Our data showed that there were no significant differences in weight loss, ion release, corrosion resistance, and passive range of the Co-Cr alloy between ozonated water and DW (control). Therefore, the null hypothesis was accepted. In addition, it was observed that Cr ion release was much lower than Co ion release, which is because of the very low release rate of the passive layer formed on Cr. ²²

Felipucci et al. ¹³ investigated the effect of different cleansers on the weight and ion release of RPDs. Their results showed that Corega Tabs (Stafford-Miller Ind., Rio de Janeiro, RJ, Brazil) and Medical Interporous (MST Laboratories AG, Vaduz, Liechtenstein) had higher values of weight loss with higher changes in VeraPDI (Aalba Dent. Inc., Cordelia, CA, USA) alloy compared to DeguDent (Dentsply Ind. e Com. Ltda, Sao Paulo, SP, Brazil). The solutions that caused more ion release were NaOCl (Q-Boa, Anhembi S/A, Osasco, SP, Brazil) and Medical Interporous. Curylofo et al. ⁹ studied the effect of different denture cleansers—effervescent tablets (NitrAdine, Bonyf AG, Vaduz, Liechtenstein), cetylpyridinium chloride (Cepacol, Sanofi-Aventis Farmaceutica Ltda, Suzano, SP, Brazil), and experimental solutions of Ricinus communis (Instituto de Química de Sao Carlos, Sao Carlos, Brazil)—on the surface of the Co-Cr alloy for a period of five years. Their results showed no change in the surface roughness of the Co-Cr alloy immersed in the solutions for a five-year simulated period of use.

Keyf and Güngör ²³ observed that Corega Tabs, Axion (Colgate Palmolive Co., Turkey), and tap water have no significant effect on the weight of the Co-Cr alloy. Kiesow et al. ²⁴ evaluated the denture materials and antimicrobial activity of consumer products commonly used to clean the dentures. They observed that the bleach was highly antimicrobial but incompatible with metal dental prosthesis components. Their results showed that isopropyl alcohol and mouthwash were antimicrobial but damaged the acrylic resin.

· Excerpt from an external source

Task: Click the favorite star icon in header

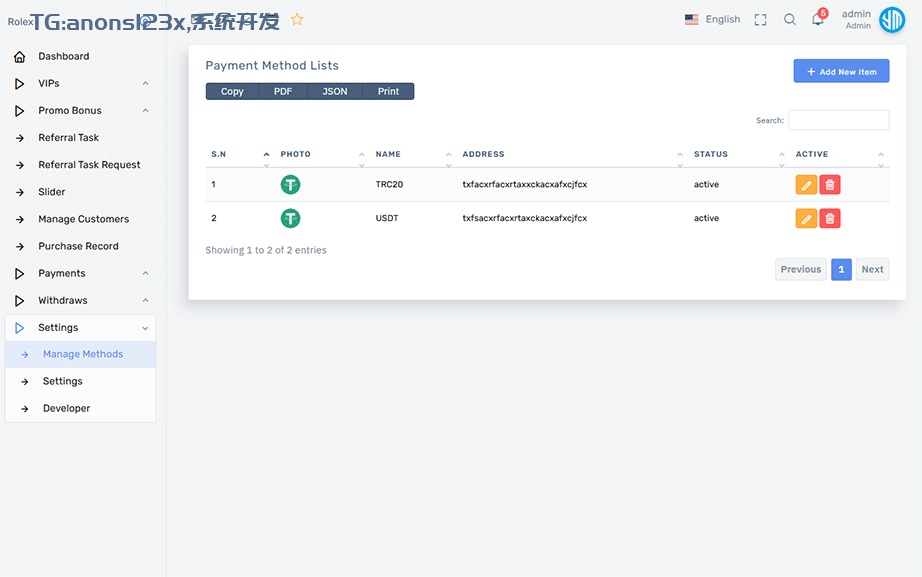Action: [x=297, y=20]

In addition, specialist denture cleanser tablets (Polident Triplemint) gave a good combination of antimicrobial efficacy and reasonable material compatibility. In another study, Garcia et al. ²⁵ found that commercial cleaners containing hydrogen peroxide could remove the pellicle without affecting the surface hardness and roughness of either resin or the Co-Cr alloy.

In other studies, the effect of the ozonated water on other components of the RPDs was investigated. Mirmortazavi et al. ²⁰ evaluated the antifungal effects of ozonated water on the adhesion of the C. albicans to the surface of the acrylic resin. Their results showed that the ozonated water could inhibit Candida growth and colonization on the acrylic resin. Estrela et al. ²⁶ observed that the addition of ozone to an ultrasonic cleaning system containing different experimental solutions resulted in antibacterial activity against Staphylococcus aureus. Nakhaei et al. ²⁷ investigated the effect of ozonated water and two common denture cleaners on the tensile bond strength and hardness of a silicone soft liner. They observed that ozonated water and cleansing tablets (Corega) have a lower effect on the hardness of soft denture liners than that of 0.5% NaOCl.

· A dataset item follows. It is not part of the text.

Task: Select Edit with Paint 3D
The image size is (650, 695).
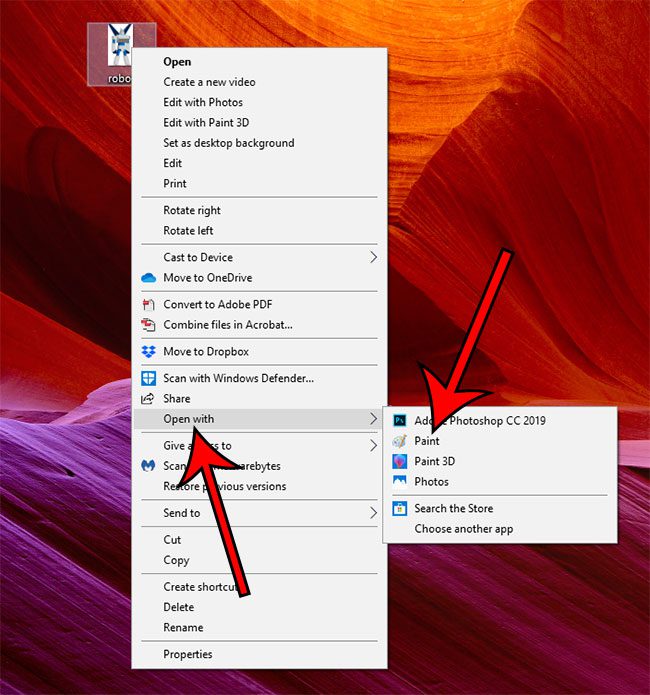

Our research gives important knowledge about the effect of the ozonated water on corrosion of a Co-Cr-based alloy, which is applied for the fabrication of metal frameworks of RPDs. The present study did not consider all materials used in RPDs, such as acrylic resin, so this can be considered as the limitation of the study. Further research has to be focused on the effect of ozone on the surface properties of the acrylic resin (e.g., roughness and hardness) used in the RPD frameworks.

Conclusion

Despite the limitations of this study, it can be concluded that as compared to DW, ozonated water has no significant deleterious effect on the corrosion resistance of the Co-Cr frameworks and can be used for cleaning the RPDs.